DOIS ANOS SEM BIBI FERREIRA: A CORAJOSA DIVA QUE FEZ DA ARTE UM CAMPO DE RESISTÊNCIA CULTURAL
“Eles pensam que a maré vai, mas nunca volta (…) Quando eles virem invertida a correnteza, quero ver se eles resistem à surpresa e quero saber como eles reagem à ressaca”
(Peça
Gota D´água)
Há exatamente dois anos os palcos brasileiros não contam mais com o protagonismo da grande diva da dramaturgia nacional. Em 13 de fevereiro de 2019 aos 96 anos nos deixava Abigail Izquierdo Ferreira, nossa “eterna” BIBI FERREIRA, após quase um século de atividade contínua no bom combate da arte teatral, como um instrumento de reflexão crítica e ontológica da realidade social e histórica. Bibi não era só uma atriz, filha do cânone Procópio Ferreira e nascida literalmente em uma ribalta, estreiou com poucos meses de vida substituindo uma boneca de porcelana que tinha sido danificada. Bibi Ferreira tinha a coragem dos grandes artistas que assumem o campo do progressismo e da resistência, daí surgiu sua enorme admiração pela cantora Edith Piaf, uma combatente contra a ocupação nazista na França em plena Segunda Guerra Mundial. Foi também na luta de resistência contra o regime militar no Brasil, que Bibi teve sua "têmpera de coragem" forjada quando protagonizou em 1976 a peça "Gota D'água", cuja dupla autoria contava com as assinaturas de Chico Buarque e de Paulo Pontes, este seu último companheiro afetivo morto no final do mesmo ano de 1976.
A peça de Paulo e Chico era uma releitura do clássico grego "Medéia", completamente voltada para a realidade brasileira, mais especificamente o início da crise da política habitacional da Ditadura, posta à tona com o fim do chamado "Milagre Econômico ".
Logo censurado o texto, "Gota D'Água" conseguiu estrear no teatro Teresa Rachel (Rio de Janeiro) graças a ousadia e o próprio prestígio de Bibi que após 116 cortes dos censores, bancou pessoalmente o espetáculo com a direção do legendário Gianni Ratto. A peça que tinha Bibi no papel da valente Joana (moradora do imaginário conjunto habitacional "Meio-Dia"), ficou em cartaz de dezembro de 1975 até fevereiro de 1977 no Rio e depois seguiu para São Paulo, onde fez mais 650 apresentações, sendo considerada uma das produções mais longevas da história do teatro brasileiro.

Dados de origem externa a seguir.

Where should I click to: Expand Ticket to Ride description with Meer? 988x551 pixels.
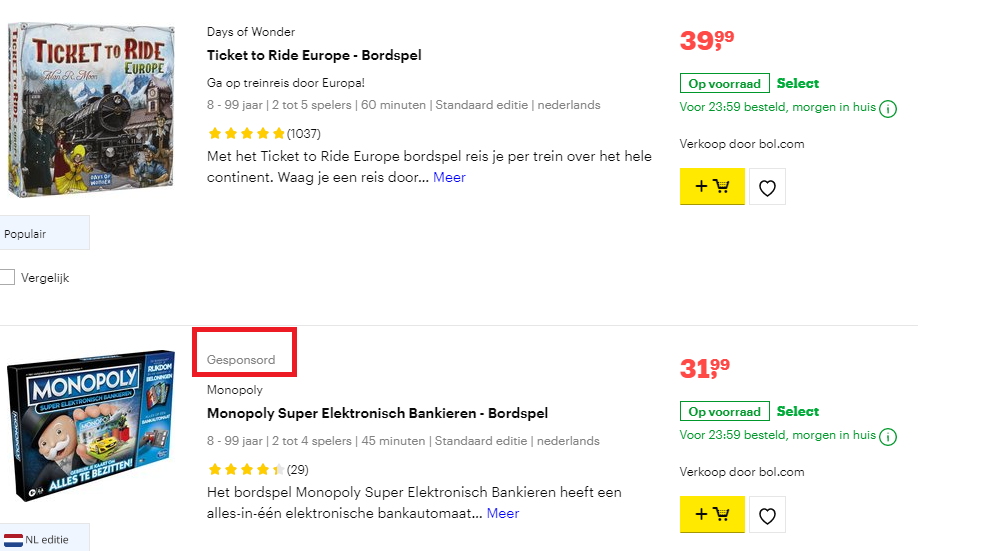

Na esteira do grande sucesso político de "Gota D'Água", começaram a surgir as associações de bairros nas principais cidades do país, questionando justamente a política das COHAB's que "empurravam" para uma periferia desassistida milhões de trabalhadores e desempregados pela crise capitalista.
Em 1983, Bibi voltou aos palcos com o musical "Piaf a Vida de uma Estrela da Canção", o espetáculo obteve grande sucesso de público e crítica, e por sua magistral atuação recebeu os prêmios Mambembe e Molière em 1984. Foi revivendo a figura de Edith Piaf nos palcos (não só do Brasil mas também na França) com quem Bibi teve grande identificação, que nossa Diva do teatro ficou mais conhecida das novas gerações. Bibi Ferreira nunca aceitou papéis em novelas, afirmava que não se sentia à vontade vivendo personagens vazios na "telinha global".
Acreditava que seu temperamento crítico de atriz comprometida com a "arte maior" não se adequava a interpretação de qualquer "folhetim comercial".
A maior Dama do teatro brasileiro havia anunciado sua aposentadoria dos palcos em um post nas redes sociais em setembro de 2018: “Nunca pensei em parar, essa palavra nunca fez parte do meu vocabulário, mas entender a vida é ser inteligente. Fui muito feliz com minha carreira. Me orgulho muito de tudo que fiz. Obrigada a todos que de alguma forma estiveram comigo, a todos que me assistiram, a todos que me acompanharam por anos e anos. Muito obrigada!”, desta forma se despediu Bibi que passou a habitar o Pantheon dos "monstros sagrados" da dramaturgia mundial.